As India's economy grows, and people return to shops after coronavirus lockdowns, Tata is looking to target relatively young and affluent customers who like to shop in comfortable surroundings and are willing to pay the sticker price for premium international brands. Tata calls such customers "non-bargainers" in the document seen by Reuters, in contrast to most Indians who buy low-priced local brands of lipsticks or skin creams from small mom-and-pop beauty stores where haggling for discounts is common.
The company is targeting shoppers with an annual income of at least Rs. 6,00,000, which is more than three times the average earnings of $2,000 (roughly Rs. 1,63,000) per year among India's 1.4 billion inhabitants. The new stores should drive "sales across channels as a leading Beauty Tech destination for Gen Z & Millennials," the Tata document says.
India's $16 billion (roughly Rs. 1.3 lakh crore) beauty and personal care market is much smaller than China's $92 billion (roughly Rs. 7.5 lakh crore), but market research firm Euromonitor estimates India's will grow to an average of 7 percent a year over the next few years.
"The Indian beauty market is not saturated, far from it," said Devangshu Dutta, head of New Delhi-based retail consultancy firm Third Eyesight. "If you are investing for the long term, with higher income profiles and changing lifestyles in mind, there's a long runway of growth ahead."
Tata faces strong competition to take advantage of the projected growth.
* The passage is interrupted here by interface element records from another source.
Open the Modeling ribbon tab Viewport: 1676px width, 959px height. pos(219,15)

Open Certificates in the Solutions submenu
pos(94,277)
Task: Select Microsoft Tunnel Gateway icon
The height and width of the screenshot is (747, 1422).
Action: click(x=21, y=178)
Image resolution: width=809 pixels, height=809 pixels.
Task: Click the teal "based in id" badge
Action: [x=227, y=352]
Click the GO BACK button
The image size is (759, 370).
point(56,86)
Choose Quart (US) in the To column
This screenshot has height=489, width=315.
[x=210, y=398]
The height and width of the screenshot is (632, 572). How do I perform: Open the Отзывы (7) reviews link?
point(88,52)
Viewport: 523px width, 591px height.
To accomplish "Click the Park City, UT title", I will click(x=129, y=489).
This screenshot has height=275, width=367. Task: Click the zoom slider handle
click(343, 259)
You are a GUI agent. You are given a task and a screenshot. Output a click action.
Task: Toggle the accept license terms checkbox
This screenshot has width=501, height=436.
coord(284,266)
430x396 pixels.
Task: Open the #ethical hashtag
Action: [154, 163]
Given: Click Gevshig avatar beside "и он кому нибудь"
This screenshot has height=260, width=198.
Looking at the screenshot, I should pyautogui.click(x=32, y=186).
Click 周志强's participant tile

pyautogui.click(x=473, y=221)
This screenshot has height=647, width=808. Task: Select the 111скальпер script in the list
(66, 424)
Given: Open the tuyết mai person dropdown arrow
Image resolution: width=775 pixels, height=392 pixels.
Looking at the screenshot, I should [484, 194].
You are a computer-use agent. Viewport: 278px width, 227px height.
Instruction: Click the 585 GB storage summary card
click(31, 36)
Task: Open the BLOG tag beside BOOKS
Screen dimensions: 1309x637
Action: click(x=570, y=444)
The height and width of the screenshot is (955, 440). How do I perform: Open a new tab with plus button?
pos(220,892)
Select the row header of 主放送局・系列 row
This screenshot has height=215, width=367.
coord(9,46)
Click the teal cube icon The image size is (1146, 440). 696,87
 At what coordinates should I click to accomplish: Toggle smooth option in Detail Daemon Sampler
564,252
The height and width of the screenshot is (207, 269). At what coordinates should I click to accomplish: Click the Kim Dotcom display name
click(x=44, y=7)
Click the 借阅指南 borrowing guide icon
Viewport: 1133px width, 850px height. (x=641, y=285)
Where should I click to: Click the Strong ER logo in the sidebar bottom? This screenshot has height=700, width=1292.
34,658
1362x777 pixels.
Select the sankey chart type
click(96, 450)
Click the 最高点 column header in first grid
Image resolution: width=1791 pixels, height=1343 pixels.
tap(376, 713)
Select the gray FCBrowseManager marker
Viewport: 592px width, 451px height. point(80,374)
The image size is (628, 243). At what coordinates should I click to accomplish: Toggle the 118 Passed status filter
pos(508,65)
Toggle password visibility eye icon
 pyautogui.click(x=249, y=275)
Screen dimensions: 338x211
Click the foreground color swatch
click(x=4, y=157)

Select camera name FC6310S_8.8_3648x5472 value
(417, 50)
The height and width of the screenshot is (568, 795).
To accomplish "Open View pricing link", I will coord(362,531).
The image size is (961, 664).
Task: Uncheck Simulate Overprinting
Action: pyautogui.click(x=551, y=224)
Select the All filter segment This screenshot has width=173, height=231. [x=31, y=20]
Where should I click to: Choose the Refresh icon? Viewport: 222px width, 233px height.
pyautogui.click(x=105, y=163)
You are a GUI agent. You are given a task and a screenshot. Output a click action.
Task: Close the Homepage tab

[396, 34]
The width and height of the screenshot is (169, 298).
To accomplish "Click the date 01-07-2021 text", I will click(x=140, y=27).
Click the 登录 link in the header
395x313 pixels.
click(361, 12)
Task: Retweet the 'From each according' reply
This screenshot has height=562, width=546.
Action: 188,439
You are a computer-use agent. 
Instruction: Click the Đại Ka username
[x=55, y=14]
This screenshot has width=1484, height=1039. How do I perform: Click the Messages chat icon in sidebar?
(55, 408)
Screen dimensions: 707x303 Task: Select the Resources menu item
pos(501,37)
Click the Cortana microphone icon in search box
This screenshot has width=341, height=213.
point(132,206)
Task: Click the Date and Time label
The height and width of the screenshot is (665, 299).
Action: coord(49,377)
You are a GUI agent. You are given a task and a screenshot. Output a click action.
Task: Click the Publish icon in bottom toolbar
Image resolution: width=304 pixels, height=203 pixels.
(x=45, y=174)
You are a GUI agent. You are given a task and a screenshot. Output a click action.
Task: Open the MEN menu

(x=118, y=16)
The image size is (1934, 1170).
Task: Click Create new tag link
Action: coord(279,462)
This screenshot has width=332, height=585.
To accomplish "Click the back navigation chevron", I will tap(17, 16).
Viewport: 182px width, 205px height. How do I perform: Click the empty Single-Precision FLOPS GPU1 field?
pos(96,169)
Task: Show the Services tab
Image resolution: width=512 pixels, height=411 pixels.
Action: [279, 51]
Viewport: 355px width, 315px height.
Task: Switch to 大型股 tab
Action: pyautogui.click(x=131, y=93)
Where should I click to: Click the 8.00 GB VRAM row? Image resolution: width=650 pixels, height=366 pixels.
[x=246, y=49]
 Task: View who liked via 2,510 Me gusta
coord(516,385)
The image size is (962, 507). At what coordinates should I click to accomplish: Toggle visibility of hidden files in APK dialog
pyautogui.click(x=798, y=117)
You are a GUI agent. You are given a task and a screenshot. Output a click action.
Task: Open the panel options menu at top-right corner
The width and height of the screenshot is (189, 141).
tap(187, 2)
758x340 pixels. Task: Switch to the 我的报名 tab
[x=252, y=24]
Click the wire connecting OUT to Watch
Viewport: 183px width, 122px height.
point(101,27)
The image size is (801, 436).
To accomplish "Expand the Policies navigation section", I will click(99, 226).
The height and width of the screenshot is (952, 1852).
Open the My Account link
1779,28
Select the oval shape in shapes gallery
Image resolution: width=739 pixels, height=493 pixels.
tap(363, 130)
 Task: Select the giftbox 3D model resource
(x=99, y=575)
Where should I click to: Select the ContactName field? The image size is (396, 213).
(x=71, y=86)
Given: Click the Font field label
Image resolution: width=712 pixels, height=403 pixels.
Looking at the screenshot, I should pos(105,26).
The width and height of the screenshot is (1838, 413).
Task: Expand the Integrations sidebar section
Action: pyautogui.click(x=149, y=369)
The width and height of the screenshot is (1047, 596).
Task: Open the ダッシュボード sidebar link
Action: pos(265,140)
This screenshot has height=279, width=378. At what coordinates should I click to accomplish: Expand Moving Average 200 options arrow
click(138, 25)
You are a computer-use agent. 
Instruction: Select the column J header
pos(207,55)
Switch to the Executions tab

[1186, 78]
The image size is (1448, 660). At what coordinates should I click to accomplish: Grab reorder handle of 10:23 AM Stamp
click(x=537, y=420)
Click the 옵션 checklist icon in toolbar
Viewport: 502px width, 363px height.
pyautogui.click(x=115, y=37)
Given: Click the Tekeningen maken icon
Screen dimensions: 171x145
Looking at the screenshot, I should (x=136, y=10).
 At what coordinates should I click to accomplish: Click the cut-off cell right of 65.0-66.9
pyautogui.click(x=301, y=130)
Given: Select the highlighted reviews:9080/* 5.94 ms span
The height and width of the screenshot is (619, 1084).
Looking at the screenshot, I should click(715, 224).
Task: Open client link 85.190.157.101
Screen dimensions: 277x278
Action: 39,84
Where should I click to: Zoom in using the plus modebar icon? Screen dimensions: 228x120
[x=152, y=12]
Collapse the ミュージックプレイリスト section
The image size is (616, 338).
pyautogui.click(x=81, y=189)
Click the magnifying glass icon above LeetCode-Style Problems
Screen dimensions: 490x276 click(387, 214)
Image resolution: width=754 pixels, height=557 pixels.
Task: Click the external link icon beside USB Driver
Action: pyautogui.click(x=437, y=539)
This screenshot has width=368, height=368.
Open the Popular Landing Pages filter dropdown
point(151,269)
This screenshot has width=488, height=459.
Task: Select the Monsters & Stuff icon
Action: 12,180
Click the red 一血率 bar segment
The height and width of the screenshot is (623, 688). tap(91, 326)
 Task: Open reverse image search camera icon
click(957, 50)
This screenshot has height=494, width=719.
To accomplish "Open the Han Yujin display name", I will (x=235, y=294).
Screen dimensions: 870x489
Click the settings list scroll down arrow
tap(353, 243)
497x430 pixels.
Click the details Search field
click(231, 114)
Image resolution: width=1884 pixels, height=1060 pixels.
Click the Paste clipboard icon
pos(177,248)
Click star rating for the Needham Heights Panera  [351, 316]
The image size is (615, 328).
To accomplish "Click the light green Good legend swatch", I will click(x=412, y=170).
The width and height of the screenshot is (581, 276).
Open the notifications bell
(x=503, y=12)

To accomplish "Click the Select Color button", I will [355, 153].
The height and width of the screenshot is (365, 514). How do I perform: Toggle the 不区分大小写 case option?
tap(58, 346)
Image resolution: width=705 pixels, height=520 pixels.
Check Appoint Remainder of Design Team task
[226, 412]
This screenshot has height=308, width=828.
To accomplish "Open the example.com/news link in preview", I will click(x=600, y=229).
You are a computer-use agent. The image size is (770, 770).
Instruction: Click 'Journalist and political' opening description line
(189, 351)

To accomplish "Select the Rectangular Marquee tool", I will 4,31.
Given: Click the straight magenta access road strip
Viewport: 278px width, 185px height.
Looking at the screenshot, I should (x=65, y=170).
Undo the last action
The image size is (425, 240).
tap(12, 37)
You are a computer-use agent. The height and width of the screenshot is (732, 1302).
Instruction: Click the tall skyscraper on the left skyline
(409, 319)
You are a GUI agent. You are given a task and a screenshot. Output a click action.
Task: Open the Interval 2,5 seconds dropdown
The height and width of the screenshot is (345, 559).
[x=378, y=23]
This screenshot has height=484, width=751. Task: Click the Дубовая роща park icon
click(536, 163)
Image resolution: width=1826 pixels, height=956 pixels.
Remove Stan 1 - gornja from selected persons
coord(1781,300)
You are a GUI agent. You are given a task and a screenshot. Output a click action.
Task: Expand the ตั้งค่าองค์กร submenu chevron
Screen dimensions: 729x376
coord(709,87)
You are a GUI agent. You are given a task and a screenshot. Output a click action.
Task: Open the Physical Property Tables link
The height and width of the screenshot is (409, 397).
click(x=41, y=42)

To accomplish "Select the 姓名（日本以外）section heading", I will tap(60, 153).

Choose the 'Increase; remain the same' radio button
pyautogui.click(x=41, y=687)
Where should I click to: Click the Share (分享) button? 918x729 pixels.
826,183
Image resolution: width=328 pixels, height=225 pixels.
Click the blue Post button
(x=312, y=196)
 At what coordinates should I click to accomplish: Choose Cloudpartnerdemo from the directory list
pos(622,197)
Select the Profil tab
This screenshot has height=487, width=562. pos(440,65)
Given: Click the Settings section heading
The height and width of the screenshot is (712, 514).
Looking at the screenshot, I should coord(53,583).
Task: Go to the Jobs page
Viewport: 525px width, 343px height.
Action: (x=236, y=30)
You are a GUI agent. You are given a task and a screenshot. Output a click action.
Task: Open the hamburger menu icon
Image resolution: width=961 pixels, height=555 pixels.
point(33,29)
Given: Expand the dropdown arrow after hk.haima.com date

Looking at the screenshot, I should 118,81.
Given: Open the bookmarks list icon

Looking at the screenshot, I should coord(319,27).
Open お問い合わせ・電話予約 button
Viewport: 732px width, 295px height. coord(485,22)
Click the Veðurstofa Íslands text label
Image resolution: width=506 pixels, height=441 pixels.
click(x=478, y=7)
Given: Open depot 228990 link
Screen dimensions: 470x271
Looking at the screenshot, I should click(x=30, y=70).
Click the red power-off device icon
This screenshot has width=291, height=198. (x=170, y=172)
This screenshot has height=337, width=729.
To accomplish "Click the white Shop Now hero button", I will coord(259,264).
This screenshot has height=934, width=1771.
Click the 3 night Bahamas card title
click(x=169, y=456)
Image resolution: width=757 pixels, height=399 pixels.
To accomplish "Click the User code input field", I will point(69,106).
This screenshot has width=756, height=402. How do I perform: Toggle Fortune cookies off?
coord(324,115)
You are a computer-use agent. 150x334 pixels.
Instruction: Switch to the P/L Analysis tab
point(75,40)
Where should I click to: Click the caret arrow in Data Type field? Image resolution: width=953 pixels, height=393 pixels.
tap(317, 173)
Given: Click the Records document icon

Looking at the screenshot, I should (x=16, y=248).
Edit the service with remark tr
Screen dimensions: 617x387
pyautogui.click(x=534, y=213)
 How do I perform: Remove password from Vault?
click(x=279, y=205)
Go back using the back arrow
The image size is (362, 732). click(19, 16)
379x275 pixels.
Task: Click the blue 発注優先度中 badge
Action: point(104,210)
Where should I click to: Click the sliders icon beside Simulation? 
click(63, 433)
Sephora, which has been in India for around a decade, has 26 outlets selling beauty and fragrance brands. Reliance, led by billionaire Mukesh Ambani, has a long-term plan to open 400 beauty stores, the first of which may open inside a Mumbai mall next month, according to a person familiar with its plans. Reliance did not respond to a request for comment.
Indian beauty retailer Nykaa, backed by private equity firm TPG, asset manager Fidelity and endorsed by a Bollywood celebrity, has said it plans to open as many as 300 stores, from 124 now. The 10-year-old company, which started as an online-only retailer, attracted attention to the sector last year when its stock nearly doubled after listing on the Mumbai stock exchange, valuing the company at the time at $14 billion (roughly Rs. 1.14 lakh crore).
Tata's first "beauty tech" store will likely open by March, with further expansion stretching into the next fiscal year beginning April which could see it open as many as 40 stores, according to the person familiar with the plan, who added the company will start with bigger cities such as New Delhi before considering smaller places.
However, Tata is struggling to persuade owners of upscale malls, where space is scarce, to take on a new beauty store where one already exists, if it does not have enough exclusive products or another differentiating factor to attract new customers and increase foot traffic to the mall as a whole, according to another person with direct knowledge of the discussions.
Alongside exclusive product launches, Tata is focusing on in-store technology, which the document seen by Reuters describes as a "key differentiator."
One of the tech tools will be a device Tata calls a "skin analyser," a device with a mirror that can read and analyse a customer's skin to reveal 25 to 30 attributes that can help make product choices. There will also be "virtual try-on" kiosks for eye and face makeup. Among them will be a circular stand with lipsticks slotted in; as someone lifts one, a digital mirror screen in front will automatically start showing how the colour shade will appear on the face, eliminating the need for repeated manual try-on before a purchase.
Tata is also testing the use of so-called geofencing technology to allow its store staff to detect when a customer using its app enters, and share the shopping history and wish lists with staff to make better recommendations, the person familiar with the plans said.